> _提供文章_

================

食品流通とは流通業の一分野で、私たちの生活の中で欠かせない、恒久的な需要のある分野です。近年ではさまざまな課題が挙げられると同時に、これからより効率化できる可能性のある分野でもあります。そこで、食品流通業界の現状や課題、食品流通の効率化を実現するために考えるべきポイントと課題の解決策などをご紹介します。
食品流通とは
食品流通とは、食品が生産者の手元を離れ、卸売業者や小売業者などの流通業者を経由し、消費者のもとへと至る過程の総体を指します。流通とは、生産と消費をつなぐ架け橋のような存在です。一般的に、商品を生産者やメーカーから仕入れて小売業に卸す卸売業と、百貨店やスーパーマーケットといった小売業を流通業者と呼びます。経済産業省の統計調査によると、日本の卸売業と小売業の商業販売額は455兆円を超える市場規模となっています。なかでも、食品流通は日本の食卓を支える土台であり、人々の生活に直結する必要不可欠な分野です。

================

> _提供データ_

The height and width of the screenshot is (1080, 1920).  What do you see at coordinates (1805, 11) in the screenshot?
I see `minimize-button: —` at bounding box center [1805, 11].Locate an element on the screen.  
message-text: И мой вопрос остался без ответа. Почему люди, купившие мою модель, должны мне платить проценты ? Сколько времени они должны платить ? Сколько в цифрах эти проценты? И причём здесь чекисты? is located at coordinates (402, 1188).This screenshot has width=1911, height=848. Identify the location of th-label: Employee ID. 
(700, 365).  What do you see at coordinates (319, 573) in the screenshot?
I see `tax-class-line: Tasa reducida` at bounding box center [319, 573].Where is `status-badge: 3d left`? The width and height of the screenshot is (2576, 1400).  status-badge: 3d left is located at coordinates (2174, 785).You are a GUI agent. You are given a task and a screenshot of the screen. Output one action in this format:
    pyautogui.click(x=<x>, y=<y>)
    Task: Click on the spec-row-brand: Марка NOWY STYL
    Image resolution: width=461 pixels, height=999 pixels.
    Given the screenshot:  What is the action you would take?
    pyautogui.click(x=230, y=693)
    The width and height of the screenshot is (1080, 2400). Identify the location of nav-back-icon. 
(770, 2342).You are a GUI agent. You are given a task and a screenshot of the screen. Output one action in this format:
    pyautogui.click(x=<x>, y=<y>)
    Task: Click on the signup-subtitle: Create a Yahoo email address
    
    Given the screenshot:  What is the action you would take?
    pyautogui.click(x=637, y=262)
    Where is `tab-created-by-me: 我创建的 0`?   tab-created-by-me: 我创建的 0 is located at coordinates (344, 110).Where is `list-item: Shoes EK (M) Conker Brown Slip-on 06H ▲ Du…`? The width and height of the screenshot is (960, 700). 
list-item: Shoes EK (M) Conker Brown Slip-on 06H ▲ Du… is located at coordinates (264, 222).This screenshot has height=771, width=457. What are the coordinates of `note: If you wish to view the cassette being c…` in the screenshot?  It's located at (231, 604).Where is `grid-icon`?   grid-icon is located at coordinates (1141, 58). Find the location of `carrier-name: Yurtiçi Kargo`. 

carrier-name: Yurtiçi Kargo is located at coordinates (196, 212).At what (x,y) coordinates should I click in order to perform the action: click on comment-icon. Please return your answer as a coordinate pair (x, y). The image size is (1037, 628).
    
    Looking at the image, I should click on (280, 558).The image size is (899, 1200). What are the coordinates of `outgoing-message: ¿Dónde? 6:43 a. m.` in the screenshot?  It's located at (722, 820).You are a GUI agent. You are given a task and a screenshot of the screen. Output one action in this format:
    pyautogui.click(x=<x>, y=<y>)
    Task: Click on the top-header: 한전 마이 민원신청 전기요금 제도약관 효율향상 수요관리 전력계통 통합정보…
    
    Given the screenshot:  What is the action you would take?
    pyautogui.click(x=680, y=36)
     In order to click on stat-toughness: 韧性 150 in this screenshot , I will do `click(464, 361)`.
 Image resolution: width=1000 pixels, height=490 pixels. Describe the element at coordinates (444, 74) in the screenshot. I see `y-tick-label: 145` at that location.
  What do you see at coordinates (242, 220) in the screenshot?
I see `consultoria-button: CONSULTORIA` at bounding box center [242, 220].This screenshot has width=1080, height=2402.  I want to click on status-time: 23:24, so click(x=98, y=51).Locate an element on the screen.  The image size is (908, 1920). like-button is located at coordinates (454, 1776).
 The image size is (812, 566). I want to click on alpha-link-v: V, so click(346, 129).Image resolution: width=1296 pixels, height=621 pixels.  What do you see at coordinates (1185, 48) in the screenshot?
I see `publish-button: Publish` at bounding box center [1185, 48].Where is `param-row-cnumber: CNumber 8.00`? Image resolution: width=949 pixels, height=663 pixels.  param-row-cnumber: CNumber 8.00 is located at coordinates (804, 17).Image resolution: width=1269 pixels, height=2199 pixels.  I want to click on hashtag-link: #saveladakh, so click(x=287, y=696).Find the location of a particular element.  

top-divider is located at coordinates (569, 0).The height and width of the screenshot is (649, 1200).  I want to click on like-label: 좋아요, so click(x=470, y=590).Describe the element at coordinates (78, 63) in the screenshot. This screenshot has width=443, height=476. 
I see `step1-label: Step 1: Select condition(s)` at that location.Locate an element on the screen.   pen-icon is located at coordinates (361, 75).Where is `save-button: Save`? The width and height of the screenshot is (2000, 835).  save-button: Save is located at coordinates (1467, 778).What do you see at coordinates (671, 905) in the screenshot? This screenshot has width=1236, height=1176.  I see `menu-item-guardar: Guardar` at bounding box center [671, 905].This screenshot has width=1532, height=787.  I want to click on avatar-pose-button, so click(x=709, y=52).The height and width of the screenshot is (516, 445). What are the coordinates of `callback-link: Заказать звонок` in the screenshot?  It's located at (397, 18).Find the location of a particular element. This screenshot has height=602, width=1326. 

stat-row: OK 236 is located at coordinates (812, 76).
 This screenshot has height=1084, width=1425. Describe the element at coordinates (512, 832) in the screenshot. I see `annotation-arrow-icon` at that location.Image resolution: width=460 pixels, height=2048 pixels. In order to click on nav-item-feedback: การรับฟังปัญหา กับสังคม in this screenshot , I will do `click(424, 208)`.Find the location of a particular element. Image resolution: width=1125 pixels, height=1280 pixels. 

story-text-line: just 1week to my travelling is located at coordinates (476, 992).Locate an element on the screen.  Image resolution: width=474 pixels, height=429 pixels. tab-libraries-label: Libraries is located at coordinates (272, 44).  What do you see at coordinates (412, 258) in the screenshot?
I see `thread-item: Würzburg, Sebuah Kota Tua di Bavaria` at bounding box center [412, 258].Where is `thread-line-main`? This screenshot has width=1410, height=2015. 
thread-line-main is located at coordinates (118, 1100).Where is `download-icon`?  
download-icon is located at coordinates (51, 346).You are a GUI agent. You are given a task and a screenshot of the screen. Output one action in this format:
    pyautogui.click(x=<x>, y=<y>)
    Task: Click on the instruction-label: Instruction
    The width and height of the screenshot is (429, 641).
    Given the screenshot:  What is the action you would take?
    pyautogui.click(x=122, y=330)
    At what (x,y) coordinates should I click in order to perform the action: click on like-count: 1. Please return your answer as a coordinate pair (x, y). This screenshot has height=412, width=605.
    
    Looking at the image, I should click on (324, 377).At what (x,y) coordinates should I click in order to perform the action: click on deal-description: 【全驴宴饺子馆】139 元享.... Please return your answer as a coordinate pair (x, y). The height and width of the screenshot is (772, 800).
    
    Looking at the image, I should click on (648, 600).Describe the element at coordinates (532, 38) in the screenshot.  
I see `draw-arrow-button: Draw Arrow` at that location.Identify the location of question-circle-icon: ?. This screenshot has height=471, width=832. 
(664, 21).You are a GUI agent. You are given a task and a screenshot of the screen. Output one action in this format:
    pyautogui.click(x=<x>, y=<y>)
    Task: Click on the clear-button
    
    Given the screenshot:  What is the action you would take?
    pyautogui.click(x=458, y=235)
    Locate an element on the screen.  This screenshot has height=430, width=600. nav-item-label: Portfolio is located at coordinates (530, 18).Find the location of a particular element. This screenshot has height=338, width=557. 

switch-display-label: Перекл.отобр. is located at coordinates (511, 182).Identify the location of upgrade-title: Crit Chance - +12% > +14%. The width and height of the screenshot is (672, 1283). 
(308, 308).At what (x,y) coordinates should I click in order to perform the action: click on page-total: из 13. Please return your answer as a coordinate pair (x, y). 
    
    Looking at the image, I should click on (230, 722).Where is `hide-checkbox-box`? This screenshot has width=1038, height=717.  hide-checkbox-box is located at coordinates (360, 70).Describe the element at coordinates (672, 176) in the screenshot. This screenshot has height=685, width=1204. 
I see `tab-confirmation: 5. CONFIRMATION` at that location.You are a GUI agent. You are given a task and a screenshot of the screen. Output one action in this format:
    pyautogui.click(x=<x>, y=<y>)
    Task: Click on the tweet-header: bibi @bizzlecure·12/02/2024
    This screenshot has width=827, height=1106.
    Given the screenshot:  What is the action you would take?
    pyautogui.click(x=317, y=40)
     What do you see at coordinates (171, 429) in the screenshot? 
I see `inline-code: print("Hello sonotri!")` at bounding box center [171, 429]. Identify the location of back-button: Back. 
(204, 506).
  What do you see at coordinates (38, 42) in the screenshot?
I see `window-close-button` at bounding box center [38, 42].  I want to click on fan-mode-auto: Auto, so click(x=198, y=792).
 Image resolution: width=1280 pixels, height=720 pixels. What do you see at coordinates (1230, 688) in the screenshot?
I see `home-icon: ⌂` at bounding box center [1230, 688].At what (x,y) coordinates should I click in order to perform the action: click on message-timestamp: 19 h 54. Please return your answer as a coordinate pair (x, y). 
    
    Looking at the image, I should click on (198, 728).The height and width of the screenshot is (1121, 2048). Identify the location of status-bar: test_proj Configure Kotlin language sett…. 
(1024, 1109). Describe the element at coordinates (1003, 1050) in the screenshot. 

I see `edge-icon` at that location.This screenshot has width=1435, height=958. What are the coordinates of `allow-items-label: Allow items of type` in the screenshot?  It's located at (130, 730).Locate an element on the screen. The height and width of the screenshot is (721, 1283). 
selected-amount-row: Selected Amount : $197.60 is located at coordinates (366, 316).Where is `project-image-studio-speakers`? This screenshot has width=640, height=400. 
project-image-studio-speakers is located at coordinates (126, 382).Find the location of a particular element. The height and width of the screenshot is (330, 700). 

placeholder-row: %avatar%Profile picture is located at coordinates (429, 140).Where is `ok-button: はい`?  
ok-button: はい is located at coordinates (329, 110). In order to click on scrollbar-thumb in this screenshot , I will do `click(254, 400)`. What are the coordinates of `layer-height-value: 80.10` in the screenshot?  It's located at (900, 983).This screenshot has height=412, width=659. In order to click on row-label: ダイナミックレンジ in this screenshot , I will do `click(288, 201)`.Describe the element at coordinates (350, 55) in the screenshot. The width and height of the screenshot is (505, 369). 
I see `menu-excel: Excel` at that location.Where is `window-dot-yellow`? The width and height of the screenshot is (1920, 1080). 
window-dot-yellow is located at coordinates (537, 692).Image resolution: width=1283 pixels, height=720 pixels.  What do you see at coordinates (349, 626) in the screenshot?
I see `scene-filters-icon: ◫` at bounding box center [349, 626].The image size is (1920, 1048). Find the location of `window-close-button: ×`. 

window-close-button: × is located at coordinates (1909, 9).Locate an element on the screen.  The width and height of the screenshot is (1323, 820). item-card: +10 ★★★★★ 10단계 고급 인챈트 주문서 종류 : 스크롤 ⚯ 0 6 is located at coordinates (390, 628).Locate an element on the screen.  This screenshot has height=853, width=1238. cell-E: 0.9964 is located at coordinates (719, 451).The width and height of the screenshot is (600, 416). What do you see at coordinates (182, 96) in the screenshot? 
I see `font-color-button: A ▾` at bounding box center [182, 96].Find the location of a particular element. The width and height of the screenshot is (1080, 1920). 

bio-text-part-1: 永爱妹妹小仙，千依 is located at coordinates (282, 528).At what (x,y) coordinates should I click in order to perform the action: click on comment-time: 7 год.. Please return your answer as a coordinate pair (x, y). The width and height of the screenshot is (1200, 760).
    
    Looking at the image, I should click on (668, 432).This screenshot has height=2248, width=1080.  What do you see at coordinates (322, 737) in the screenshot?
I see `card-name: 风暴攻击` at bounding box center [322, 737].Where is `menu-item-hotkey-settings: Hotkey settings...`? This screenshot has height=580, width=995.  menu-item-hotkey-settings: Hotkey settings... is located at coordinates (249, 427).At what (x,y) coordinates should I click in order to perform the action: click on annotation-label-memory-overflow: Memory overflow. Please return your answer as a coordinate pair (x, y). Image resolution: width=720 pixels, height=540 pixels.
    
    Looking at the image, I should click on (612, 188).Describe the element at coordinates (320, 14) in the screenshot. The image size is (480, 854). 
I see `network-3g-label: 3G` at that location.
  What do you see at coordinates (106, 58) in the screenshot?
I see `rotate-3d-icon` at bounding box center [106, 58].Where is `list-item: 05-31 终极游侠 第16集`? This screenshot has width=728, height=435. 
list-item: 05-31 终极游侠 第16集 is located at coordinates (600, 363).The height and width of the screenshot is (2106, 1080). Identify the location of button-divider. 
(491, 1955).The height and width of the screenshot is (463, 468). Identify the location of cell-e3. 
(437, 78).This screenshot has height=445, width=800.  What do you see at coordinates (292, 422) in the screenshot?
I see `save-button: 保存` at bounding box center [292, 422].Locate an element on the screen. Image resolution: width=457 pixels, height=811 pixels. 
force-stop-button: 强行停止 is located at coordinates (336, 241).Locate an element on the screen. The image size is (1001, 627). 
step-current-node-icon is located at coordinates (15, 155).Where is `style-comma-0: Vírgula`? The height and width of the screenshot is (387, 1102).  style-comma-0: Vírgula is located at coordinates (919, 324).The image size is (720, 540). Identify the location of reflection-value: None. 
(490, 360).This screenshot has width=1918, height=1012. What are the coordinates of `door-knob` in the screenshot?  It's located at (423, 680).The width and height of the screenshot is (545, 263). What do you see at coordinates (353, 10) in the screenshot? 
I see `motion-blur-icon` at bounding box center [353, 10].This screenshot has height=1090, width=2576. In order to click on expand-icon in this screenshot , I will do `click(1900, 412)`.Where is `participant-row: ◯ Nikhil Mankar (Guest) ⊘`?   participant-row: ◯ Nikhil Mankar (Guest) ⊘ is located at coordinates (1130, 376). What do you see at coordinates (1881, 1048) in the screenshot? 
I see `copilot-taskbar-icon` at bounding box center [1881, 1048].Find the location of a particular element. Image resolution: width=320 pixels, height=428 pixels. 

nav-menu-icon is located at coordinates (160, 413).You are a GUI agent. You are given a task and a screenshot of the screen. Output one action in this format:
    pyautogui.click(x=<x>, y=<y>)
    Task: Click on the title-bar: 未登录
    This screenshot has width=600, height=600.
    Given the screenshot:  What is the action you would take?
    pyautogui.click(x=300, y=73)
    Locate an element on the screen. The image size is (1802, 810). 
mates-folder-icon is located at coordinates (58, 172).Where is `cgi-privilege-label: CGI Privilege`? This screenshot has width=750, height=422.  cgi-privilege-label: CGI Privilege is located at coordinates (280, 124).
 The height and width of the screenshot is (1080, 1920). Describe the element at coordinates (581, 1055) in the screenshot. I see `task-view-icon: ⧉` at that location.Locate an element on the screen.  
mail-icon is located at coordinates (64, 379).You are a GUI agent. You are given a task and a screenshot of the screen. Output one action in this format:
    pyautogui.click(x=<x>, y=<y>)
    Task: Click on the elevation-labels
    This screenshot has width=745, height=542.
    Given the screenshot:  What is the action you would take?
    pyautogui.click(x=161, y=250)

================

> _設問一覧_
[1] 食品流通についての文章で、経済産業省の統計調査によると日本の卸売業と小売業の商業販売額はどれほどの市場規模になっていますか。
[2] 食品流通についての文章の冒頭で、これから紹介すると述べられている事柄をすべて挙げてください。
[3] 食品流通についての文章の続きを、最後の文の後から書いてください。

> _解答一覧_
[1] 455兆円を超える市場規模です。

[2]
・食品流通業界の現状
・食品流通業界の課題
・食品流通の効率化を実現するために考えるべきポイント
・課題の解決策

[3]
食品流通の現状と課題
食品流通は人々の生活の礎ともいうべき、恒久的な需要のある分野です。しかし、食品流通は、大きな課題を抱えています。たとえば、中央卸売市場、および地方卸売市場の市場数と業者数はいずれも減少しているのが現状です。また、近年では通信販売や宅配、コンビニなど、流通・販売チャネルの多様化が進む一方、物流の大半を占めるトラック運送業界は深刻な人手不足に陥っています。こうした問題が顕在化するなか、食品流通の構造的課題が浮き彫りになってきました。それは、古い業務体制による効率面の課題と、食品トレーサビリティという安全面での課題です。
効率面の課題
IT技術の進歩に伴い、ビジネスを取り巻く環境は大きな変革を遂げました。いまやIT業界だけでなく、医療・介護業界や各製造業界においてもITやIoTの活用による業務効率化が進んでいます。ところが、日本の食品流通分野ではこうしたITシステムの活用が遅れているのが実情です。受注・発注の多くは電話やFAXなどがメインであり、オペレーションに多大な時間とコストが費やされています。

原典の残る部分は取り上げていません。